Below is a block of records; please copy all of them exactly.
+ + + +
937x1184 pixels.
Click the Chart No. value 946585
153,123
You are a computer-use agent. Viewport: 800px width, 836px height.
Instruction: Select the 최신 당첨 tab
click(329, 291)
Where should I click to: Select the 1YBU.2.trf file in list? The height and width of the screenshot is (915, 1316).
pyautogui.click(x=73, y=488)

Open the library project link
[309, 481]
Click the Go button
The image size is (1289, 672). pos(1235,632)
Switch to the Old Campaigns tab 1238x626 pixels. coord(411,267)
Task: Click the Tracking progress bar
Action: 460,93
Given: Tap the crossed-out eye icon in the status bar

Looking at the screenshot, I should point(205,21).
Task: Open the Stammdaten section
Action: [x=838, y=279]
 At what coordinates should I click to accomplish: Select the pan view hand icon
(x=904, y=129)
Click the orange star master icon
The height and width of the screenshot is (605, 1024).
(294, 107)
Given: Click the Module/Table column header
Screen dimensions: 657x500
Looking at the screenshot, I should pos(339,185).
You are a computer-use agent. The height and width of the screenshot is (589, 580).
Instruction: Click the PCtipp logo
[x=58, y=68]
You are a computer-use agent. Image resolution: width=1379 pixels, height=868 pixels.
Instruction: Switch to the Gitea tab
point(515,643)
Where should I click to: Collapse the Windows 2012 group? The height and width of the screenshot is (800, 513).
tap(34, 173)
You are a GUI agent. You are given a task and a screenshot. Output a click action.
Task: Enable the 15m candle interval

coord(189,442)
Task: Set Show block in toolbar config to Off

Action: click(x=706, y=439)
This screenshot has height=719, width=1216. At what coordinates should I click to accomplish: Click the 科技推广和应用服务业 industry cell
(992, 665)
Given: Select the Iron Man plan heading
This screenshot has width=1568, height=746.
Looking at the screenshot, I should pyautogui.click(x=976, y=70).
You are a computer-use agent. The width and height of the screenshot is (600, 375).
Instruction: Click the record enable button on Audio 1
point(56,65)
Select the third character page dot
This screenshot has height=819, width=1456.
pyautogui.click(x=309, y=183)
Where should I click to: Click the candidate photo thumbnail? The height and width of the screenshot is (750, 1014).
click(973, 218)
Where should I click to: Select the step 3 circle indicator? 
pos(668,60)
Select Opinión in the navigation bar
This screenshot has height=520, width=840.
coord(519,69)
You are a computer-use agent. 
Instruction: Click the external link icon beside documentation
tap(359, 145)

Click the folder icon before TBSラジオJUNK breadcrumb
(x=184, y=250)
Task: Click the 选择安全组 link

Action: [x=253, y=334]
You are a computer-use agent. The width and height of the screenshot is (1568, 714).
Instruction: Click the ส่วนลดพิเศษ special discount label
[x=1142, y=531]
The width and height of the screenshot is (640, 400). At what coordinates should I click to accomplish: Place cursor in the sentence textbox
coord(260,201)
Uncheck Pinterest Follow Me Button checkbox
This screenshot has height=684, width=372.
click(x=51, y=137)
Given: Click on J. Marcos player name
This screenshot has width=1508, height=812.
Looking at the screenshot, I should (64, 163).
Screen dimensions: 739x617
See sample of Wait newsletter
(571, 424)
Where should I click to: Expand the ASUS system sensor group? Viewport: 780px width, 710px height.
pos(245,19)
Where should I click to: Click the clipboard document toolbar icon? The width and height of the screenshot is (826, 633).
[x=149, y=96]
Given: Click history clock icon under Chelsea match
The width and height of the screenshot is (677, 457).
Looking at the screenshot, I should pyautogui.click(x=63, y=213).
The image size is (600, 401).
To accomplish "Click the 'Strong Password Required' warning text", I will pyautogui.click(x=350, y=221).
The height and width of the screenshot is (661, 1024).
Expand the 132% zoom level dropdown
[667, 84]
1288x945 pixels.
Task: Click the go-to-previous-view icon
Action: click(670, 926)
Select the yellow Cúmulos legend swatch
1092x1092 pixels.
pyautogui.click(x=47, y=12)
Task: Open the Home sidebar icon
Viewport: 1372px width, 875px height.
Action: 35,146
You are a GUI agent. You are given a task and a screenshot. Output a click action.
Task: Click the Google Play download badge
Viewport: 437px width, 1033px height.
+ + + +
■ THE ANSWER
937x1184 pixels.
Click the Chart No. value 946585
153,123
You are a computer-use agent. Viewport: 800px width, 836px height.
Instruction: Select the 최신 당첨 tab
click(329, 291)
Where should I click to: Select the 1YBU.2.trf file in list? The height and width of the screenshot is (915, 1316).
pyautogui.click(x=73, y=488)

Open the library project link
[309, 481]
Click the Go button
The image size is (1289, 672). pos(1235,632)
Switch to the Old Campaigns tab 1238x626 pixels. coord(411,267)
Task: Click the Tracking progress bar
Action: 460,93
Given: Tap the crossed-out eye icon in the status bar

Looking at the screenshot, I should point(205,21).
Task: Open the Stammdaten section
Action: [x=838, y=279]
 At what coordinates should I click to accomplish: Select the pan view hand icon
(x=904, y=129)
Click the orange star master icon
The height and width of the screenshot is (605, 1024).
(294, 107)
Given: Click the Module/Table column header
Screen dimensions: 657x500
Looking at the screenshot, I should pos(339,185).
You are a computer-use agent. The height and width of the screenshot is (589, 580).
Instruction: Click the PCtipp logo
[x=58, y=68]
You are a computer-use agent. Image resolution: width=1379 pixels, height=868 pixels.
Instruction: Switch to the Gitea tab
point(515,643)
Where should I click to: Collapse the Windows 2012 group? The height and width of the screenshot is (800, 513).
tap(34, 173)
You are a GUI agent. You are given a task and a screenshot. Output a click action.
Task: Enable the 15m candle interval

coord(189,442)
Task: Set Show block in toolbar config to Off

Action: click(x=706, y=439)
This screenshot has height=719, width=1216. At what coordinates should I click to accomplish: Click the 科技推广和应用服务业 industry cell
(992, 665)
Given: Select the Iron Man plan heading
This screenshot has width=1568, height=746.
Looking at the screenshot, I should pyautogui.click(x=976, y=70).
You are a computer-use agent. The width and height of the screenshot is (600, 375).
Instruction: Click the record enable button on Audio 1
point(56,65)
Select the third character page dot
This screenshot has height=819, width=1456.
pyautogui.click(x=309, y=183)
Where should I click to: Click the candidate photo thumbnail? The height and width of the screenshot is (750, 1014).
click(973, 218)
Where should I click to: Select the step 3 circle indicator? 
pos(668,60)
Select Opinión in the navigation bar
This screenshot has height=520, width=840.
coord(519,69)
You are a computer-use agent. 
Instruction: Click the external link icon beside documentation
tap(359, 145)

Click the folder icon before TBSラジオJUNK breadcrumb
(x=184, y=250)
Task: Click the 选择安全组 link

Action: [x=253, y=334]
You are a computer-use agent. The width and height of the screenshot is (1568, 714).
Instruction: Click the ส่วนลดพิเศษ special discount label
[x=1142, y=531]
The width and height of the screenshot is (640, 400). At what coordinates should I click to accomplish: Place cursor in the sentence textbox
coord(260,201)
Uncheck Pinterest Follow Me Button checkbox
This screenshot has height=684, width=372.
click(x=51, y=137)
Given: Click on J. Marcos player name
This screenshot has width=1508, height=812.
Looking at the screenshot, I should (64, 163).
Screen dimensions: 739x617
See sample of Wait newsletter
(571, 424)
Where should I click to: Expand the ASUS system sensor group? Viewport: 780px width, 710px height.
pos(245,19)
Where should I click to: Click the clipboard document toolbar icon? The width and height of the screenshot is (826, 633).
[x=149, y=96]
Given: Click history clock icon under Chelsea match
The width and height of the screenshot is (677, 457).
Looking at the screenshot, I should pyautogui.click(x=63, y=213).
The image size is (600, 401).
To accomplish "Click the 'Strong Password Required' warning text", I will pyautogui.click(x=350, y=221).
The height and width of the screenshot is (661, 1024).
Expand the 132% zoom level dropdown
[667, 84]
1288x945 pixels.
Task: Click the go-to-previous-view icon
Action: click(670, 926)
Select the yellow Cúmulos legend swatch
1092x1092 pixels.
pyautogui.click(x=47, y=12)
Task: Open the Home sidebar icon
Viewport: 1372px width, 875px height.
Action: 35,146
You are a GUI agent. You are given a task and a screenshot. Output a click action.
Task: Click the Google Play download badge
Viewport: 437px width, 1033px height.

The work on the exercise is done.